**Exercise:**
Given these entries, repeat exactly the lines starting with the one that has "Where should I" and going on through the one that has "the Close Period", both included, but none of the pictures.

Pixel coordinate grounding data
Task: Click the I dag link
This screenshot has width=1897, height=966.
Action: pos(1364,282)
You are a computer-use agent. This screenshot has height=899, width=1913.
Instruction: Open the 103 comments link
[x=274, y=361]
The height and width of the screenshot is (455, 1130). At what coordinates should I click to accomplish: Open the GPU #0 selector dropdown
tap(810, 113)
...
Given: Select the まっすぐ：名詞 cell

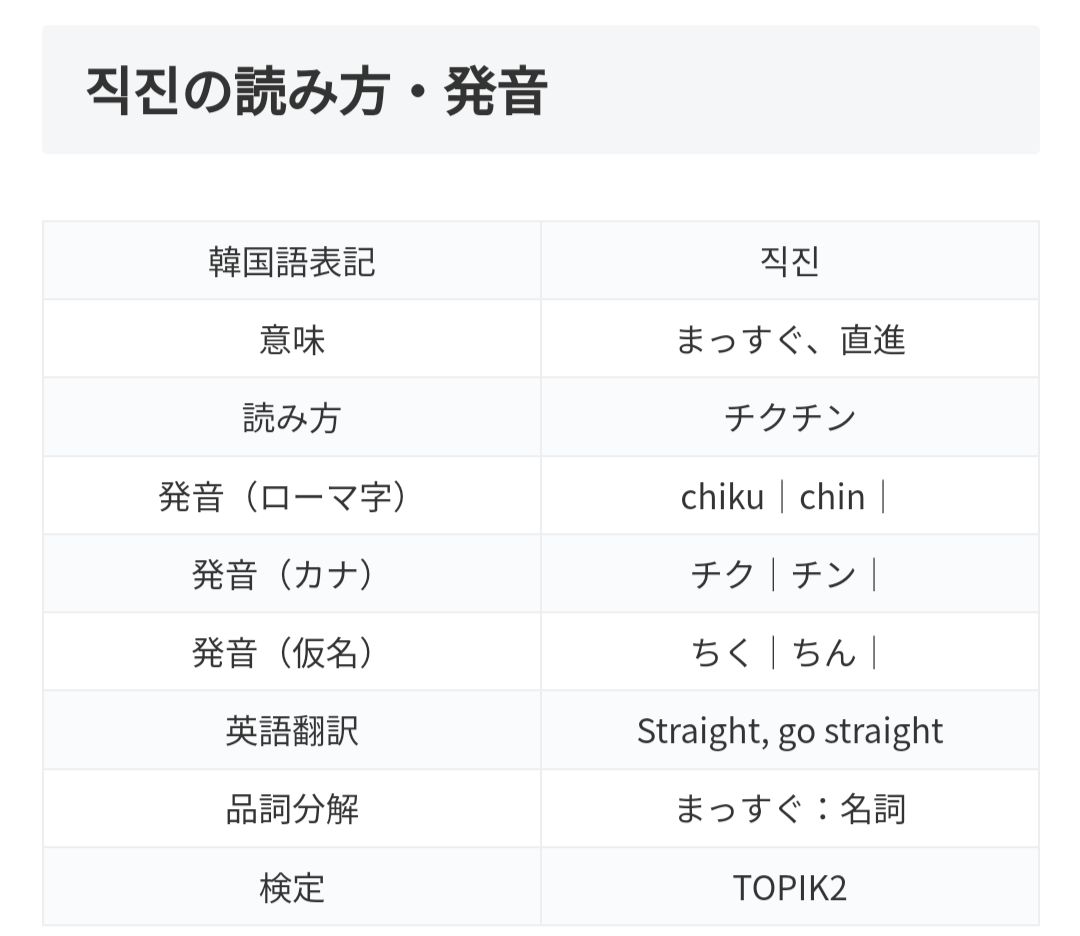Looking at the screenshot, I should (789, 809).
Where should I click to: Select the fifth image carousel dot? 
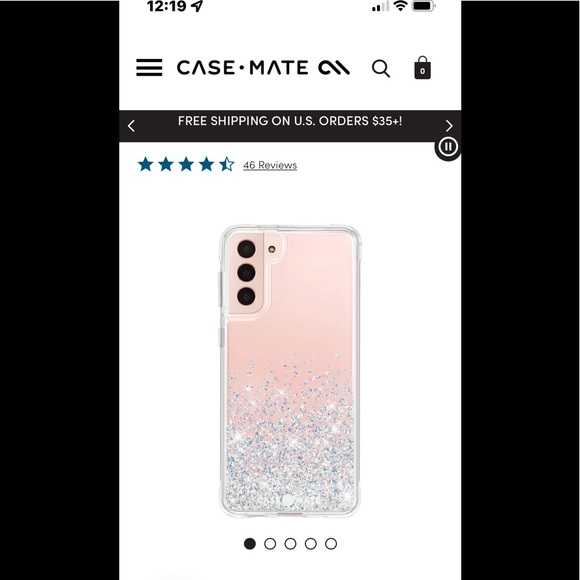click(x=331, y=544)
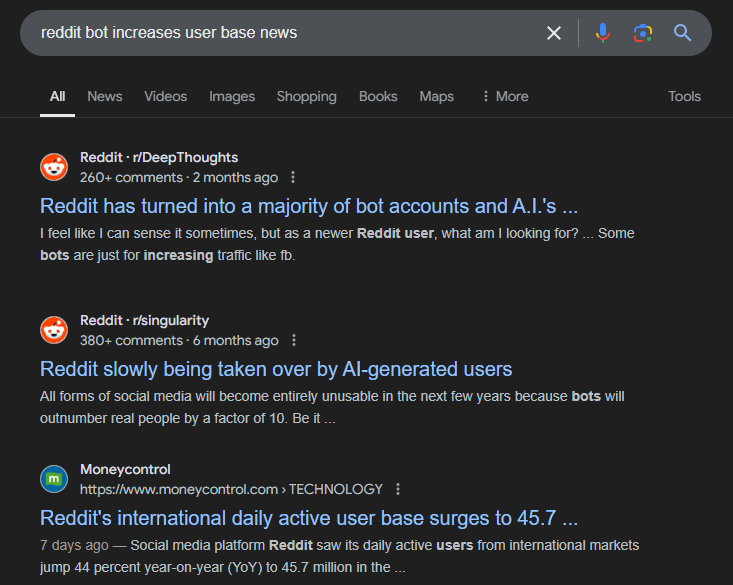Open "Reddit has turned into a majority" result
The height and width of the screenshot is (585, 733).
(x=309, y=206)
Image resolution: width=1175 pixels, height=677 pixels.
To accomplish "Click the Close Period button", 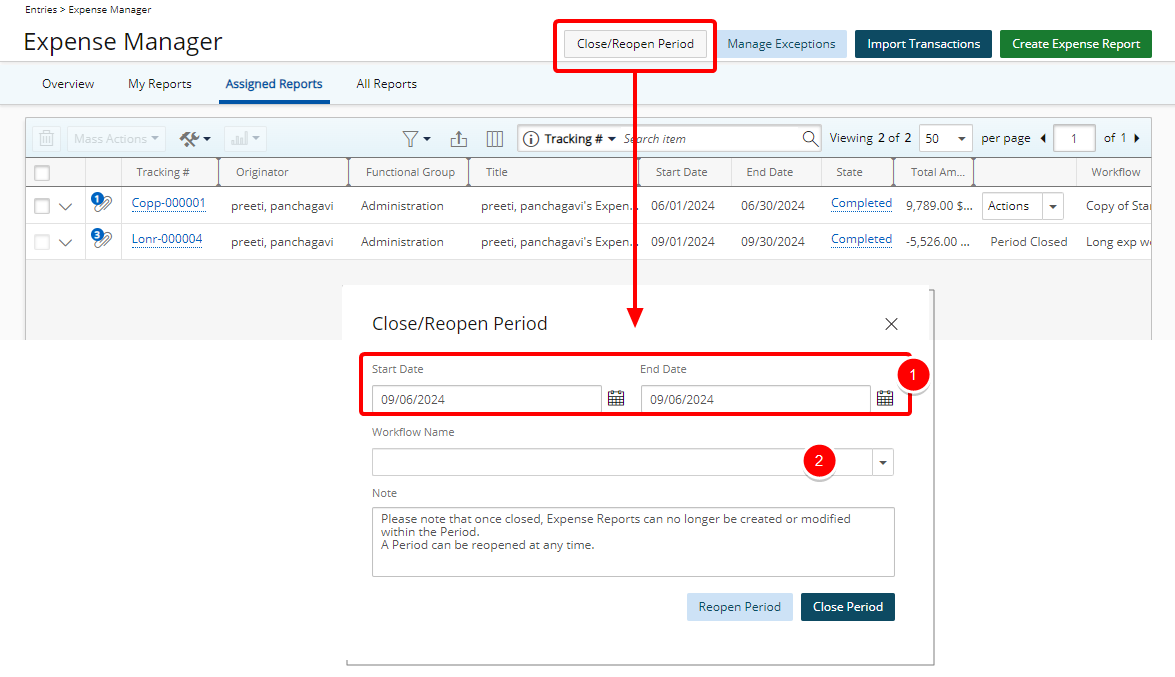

**Task solution:**
Where should I click to: Select the fifth image carousel dot? 
click(x=331, y=544)
Open "Reddit has turned into a majority" result
The height and width of the screenshot is (585, 733).
(x=309, y=206)
Image resolution: width=1175 pixels, height=677 pixels.
To accomplish "Click the Close Period button", 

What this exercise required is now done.